News Canicattini Bagni. Nel corso di un servizio finalizzato al contrasto dei reati predatori, i Carabinieri hanno tratto in arresto in flagranza del reato di resistenza a pubblico ufficiale, nella serata di ieri, Ardito Nuccio classe 1970, Corio Francesco classe 1978, Corio Antonino classe 1979 e Lo Giudice Angelo Dario classe 1985, tutti originari di Catania.
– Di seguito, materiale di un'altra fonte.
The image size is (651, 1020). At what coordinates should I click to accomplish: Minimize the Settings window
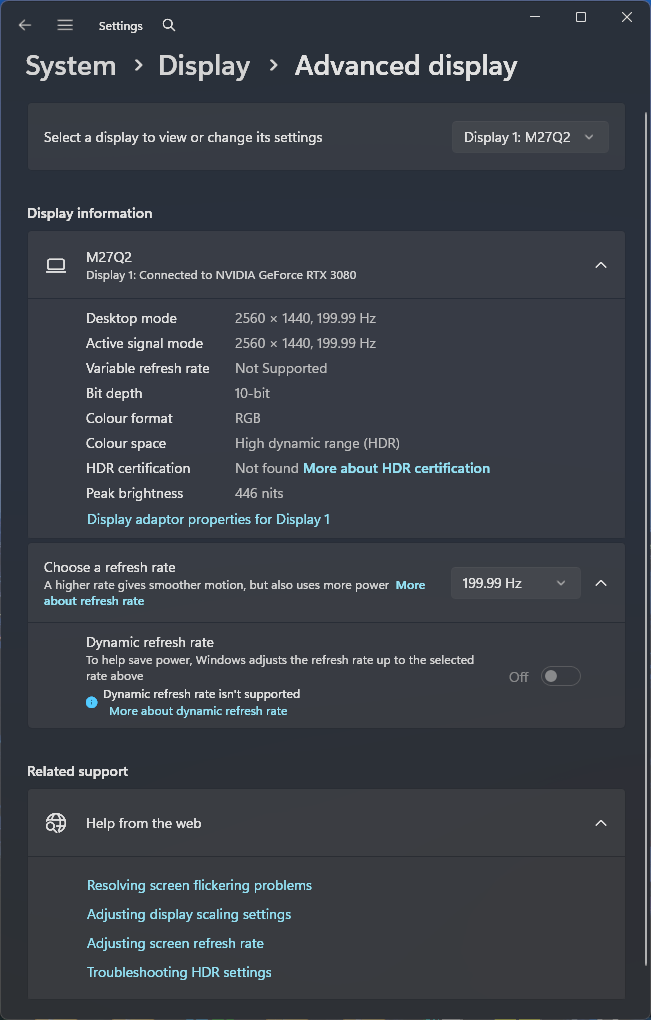[x=535, y=17]
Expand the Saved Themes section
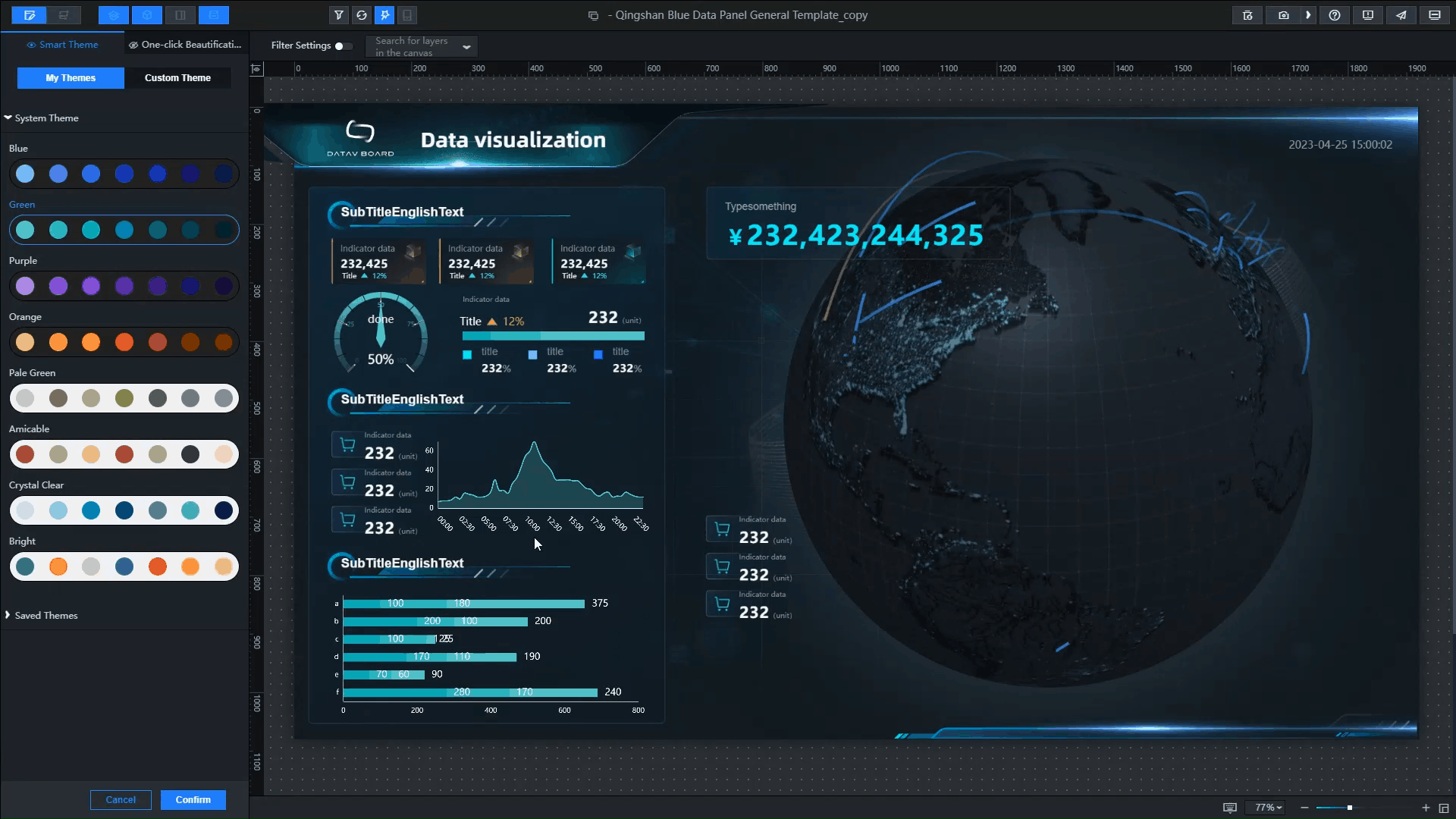 coord(46,615)
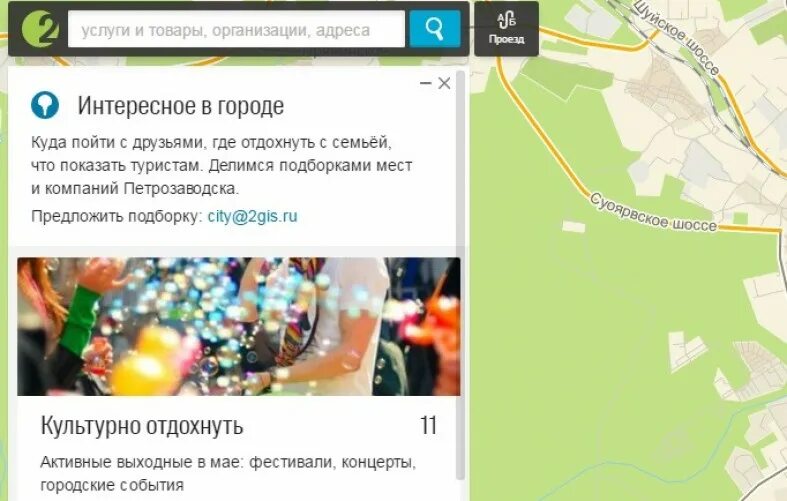
Task: Click the magnifier search button
Action: [435, 29]
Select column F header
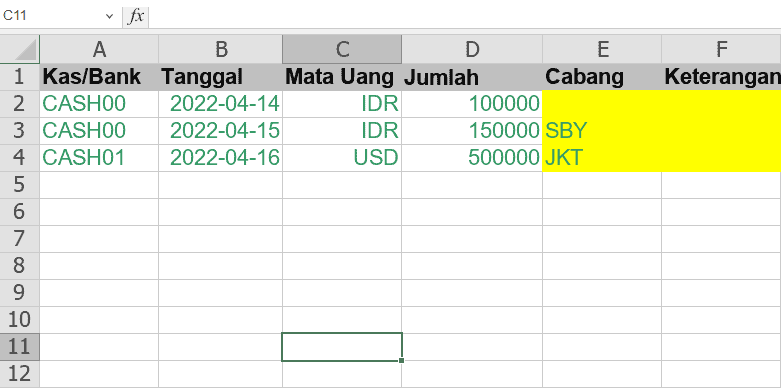Screen dimensions: 781x388 point(721,49)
Questi, transitando per il centro cittadino a bordo di una autovettura successivamente rivelatasi provento di furto denunciato il 30 luglio a Catania, hanno tentato di forzare un posto di controllo dei militari dell’Arma al fine di scongiurare un inevitabile provvedimento nei loro confronti.
I militari, prontamente messisi all’inseguimento dell’autovettura, sono riusciti a fermarla solo dopo diversi chilometri di inseguimento nel centro cittadino di Canicattini Bagni, durante il quale i fuggitivi hanno più volte messo in pericolo la propria incolumità, nonché quella dei Carabinieri e quella di terzi utenti della strada.
Solo i sistemi di allarme attivati dai Carabinieri hanno fatto si che non ci fossero feriti, nonostante i quattro catanesi si sbracciassero per indicare alle autovetture che occupavano la corsia di allontanarsi e permettergli il passaggio.
La velocità sostenuta non ha però permesso ai rei di mantenere il controllo dell’autovettura anche alla rotatoria che dà accesso alla S.P.14 “Maremonti”, dove i fuggitivi interrompevano la loro corsa impattando contro il muro di recinzione. Nessuno ha riportato lesioni.
I Militari dell’Arma, immobilizzati i quattro che, nonostante lo schianto avevano nuovamente tentato la fuga, hanno proceduto all’arresto nei loro confronti per il reato di resistenza a pubblico ufficiale.
Sottoposti a perquisizione personale e veicolare, gli stessi sono stati altresì trovati in possesso di taglierini, guanti e passamontagna. Non si esclude che gli stessi si trovassero in quel centro per commettere ulteriori reati.
Al termine delle formalità di rito i quattro arrestati sono stati trattenuti presso le camere di sicurezza della Compagnia Carabinieri di Noto, dove attenderanno la celebrazione del rito direttissimo presso il Tribunale di Siracusa.